◆ What to work on: Rewrite the lines from the one containing "Task: Click the Update project file button" through the one containing "click(x=123, y=95)", inclusive, changing "Instruction" to "Command" and leaving everything else as it is.
===== Material =====
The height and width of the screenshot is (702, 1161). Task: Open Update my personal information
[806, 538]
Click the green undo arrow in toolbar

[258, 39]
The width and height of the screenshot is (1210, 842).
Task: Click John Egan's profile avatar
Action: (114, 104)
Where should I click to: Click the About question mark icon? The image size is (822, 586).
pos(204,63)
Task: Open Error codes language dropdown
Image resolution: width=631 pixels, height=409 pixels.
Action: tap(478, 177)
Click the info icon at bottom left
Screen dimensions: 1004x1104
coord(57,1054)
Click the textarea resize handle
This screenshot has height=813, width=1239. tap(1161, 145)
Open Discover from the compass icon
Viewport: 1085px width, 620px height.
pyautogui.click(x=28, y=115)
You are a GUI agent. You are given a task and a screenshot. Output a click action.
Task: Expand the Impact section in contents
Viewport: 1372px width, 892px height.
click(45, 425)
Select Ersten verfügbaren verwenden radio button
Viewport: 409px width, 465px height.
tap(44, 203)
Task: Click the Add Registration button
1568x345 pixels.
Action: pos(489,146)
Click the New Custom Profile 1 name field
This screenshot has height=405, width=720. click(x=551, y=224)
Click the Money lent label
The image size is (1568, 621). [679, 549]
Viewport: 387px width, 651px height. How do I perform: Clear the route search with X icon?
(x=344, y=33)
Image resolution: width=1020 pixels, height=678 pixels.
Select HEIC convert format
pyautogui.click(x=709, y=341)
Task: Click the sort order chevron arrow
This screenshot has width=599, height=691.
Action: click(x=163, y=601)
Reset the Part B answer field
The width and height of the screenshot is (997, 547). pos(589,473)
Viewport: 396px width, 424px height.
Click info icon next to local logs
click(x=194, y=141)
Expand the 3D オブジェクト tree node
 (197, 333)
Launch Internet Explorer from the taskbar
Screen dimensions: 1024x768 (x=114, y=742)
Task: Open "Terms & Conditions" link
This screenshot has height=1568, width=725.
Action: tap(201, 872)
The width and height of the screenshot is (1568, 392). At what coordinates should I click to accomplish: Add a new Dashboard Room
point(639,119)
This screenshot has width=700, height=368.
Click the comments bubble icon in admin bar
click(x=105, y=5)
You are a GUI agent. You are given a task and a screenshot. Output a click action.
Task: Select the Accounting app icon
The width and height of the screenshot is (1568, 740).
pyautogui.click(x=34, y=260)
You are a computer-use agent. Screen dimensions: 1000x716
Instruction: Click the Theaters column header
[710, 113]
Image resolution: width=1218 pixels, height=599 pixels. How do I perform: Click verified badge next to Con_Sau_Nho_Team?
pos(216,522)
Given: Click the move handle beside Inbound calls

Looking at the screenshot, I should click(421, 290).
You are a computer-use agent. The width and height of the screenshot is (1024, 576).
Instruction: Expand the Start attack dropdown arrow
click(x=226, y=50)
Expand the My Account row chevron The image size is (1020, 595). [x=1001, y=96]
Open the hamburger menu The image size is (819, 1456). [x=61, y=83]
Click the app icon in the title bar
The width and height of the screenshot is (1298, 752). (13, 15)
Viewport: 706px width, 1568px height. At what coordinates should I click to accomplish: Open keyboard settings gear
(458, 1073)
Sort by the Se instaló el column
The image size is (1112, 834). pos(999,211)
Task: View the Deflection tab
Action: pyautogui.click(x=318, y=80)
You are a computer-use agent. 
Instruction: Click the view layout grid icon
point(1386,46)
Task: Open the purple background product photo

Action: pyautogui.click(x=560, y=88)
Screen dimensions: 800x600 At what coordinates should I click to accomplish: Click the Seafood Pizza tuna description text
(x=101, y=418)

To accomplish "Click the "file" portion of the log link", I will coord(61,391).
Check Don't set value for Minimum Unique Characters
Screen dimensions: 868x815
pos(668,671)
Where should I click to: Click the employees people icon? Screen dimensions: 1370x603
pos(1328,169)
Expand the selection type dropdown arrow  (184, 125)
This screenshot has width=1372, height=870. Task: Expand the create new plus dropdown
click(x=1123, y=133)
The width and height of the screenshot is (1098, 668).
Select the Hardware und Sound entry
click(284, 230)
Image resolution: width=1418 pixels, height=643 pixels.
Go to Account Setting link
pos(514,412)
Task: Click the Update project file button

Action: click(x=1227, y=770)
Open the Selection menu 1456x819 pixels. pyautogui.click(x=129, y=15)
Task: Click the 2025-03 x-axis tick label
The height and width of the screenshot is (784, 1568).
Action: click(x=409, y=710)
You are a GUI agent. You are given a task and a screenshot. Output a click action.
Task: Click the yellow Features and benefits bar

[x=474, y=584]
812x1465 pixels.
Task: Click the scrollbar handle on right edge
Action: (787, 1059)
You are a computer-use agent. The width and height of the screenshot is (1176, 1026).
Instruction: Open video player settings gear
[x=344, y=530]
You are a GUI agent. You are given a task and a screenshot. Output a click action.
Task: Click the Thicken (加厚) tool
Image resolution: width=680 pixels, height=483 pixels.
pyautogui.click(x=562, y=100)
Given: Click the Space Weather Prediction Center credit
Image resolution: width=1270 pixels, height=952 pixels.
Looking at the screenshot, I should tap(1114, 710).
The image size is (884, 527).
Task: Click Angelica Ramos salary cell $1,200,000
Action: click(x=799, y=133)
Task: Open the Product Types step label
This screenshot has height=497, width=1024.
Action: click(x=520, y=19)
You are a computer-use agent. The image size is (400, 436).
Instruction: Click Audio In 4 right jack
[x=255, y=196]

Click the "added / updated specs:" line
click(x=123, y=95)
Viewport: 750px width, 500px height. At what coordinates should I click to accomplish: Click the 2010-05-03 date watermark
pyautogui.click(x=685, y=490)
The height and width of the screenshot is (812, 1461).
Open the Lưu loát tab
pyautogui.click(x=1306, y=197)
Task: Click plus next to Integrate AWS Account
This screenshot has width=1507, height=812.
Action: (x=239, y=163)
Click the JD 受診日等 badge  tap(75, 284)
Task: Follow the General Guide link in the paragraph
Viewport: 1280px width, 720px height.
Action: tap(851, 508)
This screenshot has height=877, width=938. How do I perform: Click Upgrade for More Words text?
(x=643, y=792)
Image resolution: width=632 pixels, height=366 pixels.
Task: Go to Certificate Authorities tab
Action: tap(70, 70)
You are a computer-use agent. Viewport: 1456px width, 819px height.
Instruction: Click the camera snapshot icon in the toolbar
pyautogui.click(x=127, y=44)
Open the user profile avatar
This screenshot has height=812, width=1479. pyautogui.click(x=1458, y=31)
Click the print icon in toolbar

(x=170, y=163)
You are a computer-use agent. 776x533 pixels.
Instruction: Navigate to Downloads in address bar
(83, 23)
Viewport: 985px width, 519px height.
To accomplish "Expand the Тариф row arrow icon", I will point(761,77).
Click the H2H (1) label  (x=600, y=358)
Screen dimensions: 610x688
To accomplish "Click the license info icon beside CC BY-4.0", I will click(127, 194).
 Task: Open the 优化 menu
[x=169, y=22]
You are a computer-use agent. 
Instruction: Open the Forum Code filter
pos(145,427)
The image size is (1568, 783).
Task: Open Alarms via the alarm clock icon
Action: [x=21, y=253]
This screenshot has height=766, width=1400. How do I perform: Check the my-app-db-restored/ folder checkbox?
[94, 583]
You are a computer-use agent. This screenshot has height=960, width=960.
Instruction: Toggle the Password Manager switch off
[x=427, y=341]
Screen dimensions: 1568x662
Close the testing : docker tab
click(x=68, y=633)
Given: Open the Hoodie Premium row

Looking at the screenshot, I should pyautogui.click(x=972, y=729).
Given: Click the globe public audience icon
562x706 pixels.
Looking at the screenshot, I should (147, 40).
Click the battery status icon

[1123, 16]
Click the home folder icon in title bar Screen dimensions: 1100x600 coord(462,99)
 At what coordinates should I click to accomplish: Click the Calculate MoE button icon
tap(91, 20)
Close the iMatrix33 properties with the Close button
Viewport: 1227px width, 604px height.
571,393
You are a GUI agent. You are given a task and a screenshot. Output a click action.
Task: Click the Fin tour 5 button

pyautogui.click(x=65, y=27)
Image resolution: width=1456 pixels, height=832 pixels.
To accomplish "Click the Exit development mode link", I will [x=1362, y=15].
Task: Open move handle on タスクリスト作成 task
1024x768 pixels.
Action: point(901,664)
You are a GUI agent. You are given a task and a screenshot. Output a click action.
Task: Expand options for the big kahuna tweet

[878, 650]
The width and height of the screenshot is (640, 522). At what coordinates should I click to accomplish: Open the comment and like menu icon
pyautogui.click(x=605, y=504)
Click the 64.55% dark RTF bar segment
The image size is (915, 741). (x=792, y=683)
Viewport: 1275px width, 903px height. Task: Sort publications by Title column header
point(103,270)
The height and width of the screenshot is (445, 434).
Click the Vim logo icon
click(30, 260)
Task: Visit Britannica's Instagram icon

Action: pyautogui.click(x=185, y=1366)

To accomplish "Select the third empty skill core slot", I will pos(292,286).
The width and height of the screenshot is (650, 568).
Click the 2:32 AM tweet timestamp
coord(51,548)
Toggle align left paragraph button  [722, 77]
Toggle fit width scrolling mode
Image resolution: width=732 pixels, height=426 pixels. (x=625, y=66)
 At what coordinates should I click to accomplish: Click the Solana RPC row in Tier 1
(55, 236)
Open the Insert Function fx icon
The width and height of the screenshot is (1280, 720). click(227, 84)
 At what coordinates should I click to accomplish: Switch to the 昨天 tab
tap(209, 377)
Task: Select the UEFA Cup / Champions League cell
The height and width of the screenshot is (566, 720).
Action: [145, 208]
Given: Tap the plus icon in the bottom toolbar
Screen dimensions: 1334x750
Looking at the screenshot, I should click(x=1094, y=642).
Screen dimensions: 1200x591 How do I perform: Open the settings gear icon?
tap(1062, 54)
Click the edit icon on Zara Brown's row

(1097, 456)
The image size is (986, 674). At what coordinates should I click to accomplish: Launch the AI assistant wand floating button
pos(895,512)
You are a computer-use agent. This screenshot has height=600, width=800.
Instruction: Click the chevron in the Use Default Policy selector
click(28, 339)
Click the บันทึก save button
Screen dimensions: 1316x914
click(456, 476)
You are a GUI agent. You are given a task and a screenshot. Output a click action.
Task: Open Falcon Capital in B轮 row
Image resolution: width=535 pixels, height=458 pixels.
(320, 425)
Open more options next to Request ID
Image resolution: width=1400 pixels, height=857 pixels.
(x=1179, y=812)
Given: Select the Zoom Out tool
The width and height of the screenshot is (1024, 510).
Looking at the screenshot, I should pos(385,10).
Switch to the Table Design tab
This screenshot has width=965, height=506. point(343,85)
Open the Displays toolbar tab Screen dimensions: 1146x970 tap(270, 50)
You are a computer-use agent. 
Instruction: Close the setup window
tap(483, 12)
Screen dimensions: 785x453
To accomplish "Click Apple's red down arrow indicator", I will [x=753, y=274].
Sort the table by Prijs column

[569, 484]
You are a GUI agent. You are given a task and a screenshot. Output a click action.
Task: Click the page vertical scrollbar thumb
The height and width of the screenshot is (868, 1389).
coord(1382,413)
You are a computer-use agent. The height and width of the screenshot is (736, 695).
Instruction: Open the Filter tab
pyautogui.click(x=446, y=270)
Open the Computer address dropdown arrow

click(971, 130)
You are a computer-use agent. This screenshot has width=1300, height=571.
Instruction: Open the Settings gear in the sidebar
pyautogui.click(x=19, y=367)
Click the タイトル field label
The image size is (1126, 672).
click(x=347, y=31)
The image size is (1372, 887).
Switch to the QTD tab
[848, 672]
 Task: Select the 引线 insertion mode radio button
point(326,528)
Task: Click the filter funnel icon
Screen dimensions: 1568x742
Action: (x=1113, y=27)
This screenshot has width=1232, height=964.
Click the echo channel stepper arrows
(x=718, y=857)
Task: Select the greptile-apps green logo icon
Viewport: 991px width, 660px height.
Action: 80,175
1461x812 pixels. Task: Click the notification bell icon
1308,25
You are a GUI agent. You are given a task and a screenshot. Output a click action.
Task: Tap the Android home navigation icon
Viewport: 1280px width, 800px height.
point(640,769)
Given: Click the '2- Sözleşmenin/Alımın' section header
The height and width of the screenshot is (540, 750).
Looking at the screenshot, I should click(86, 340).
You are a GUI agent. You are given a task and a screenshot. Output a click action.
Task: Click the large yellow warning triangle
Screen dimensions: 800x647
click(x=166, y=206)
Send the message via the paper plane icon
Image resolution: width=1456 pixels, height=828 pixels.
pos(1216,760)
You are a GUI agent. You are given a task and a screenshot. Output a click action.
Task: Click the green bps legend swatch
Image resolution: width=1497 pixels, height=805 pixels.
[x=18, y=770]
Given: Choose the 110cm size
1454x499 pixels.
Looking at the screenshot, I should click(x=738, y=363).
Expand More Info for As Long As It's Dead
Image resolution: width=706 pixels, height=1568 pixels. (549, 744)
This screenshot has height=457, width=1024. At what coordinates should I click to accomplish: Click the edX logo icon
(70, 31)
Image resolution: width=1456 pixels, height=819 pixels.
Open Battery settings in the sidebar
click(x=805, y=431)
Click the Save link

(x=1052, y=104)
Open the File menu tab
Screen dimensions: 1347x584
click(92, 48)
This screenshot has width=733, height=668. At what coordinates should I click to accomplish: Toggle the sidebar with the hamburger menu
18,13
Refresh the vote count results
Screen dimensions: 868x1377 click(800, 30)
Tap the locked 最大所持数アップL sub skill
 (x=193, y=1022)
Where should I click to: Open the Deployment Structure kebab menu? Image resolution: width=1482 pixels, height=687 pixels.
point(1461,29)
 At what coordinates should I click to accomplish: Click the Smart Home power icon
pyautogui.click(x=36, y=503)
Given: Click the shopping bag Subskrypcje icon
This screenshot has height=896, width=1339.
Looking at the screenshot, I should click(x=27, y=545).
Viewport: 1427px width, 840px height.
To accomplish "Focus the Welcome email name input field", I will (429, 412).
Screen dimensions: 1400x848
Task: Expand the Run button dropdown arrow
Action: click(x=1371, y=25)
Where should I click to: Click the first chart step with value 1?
=====
◆ Full output:
Task: Click the Update project file button

Action: click(x=1227, y=770)
Open the Selection menu 1456x819 pixels. pyautogui.click(x=129, y=15)
Task: Click the 2025-03 x-axis tick label
The height and width of the screenshot is (784, 1568).
Action: click(x=409, y=710)
You are a GUI agent. You are given a task and a screenshot. Output a click action.
Task: Click the yellow Features and benefits bar

[x=474, y=584]
812x1465 pixels.
Task: Click the scrollbar handle on right edge
Action: (787, 1059)
You are a computer-use agent. The width and height of the screenshot is (1176, 1026).
Command: Open video player settings gear
[x=344, y=530]
You are a GUI agent. You are given a task and a screenshot. Output a click action.
Task: Click the Thicken (加厚) tool
Image resolution: width=680 pixels, height=483 pixels.
pyautogui.click(x=562, y=100)
Given: Click the Space Weather Prediction Center credit
Image resolution: width=1270 pixels, height=952 pixels.
Looking at the screenshot, I should tap(1114, 710).
The image size is (884, 527).
Task: Click Angelica Ramos salary cell $1,200,000
Action: click(x=799, y=133)
Task: Open the Product Types step label
This screenshot has height=497, width=1024.
Action: click(x=520, y=19)
You are a computer-use agent. The image size is (400, 436).
Command: Click Audio In 4 right jack
[x=255, y=196]

Click the "added / updated specs:" line
click(x=123, y=95)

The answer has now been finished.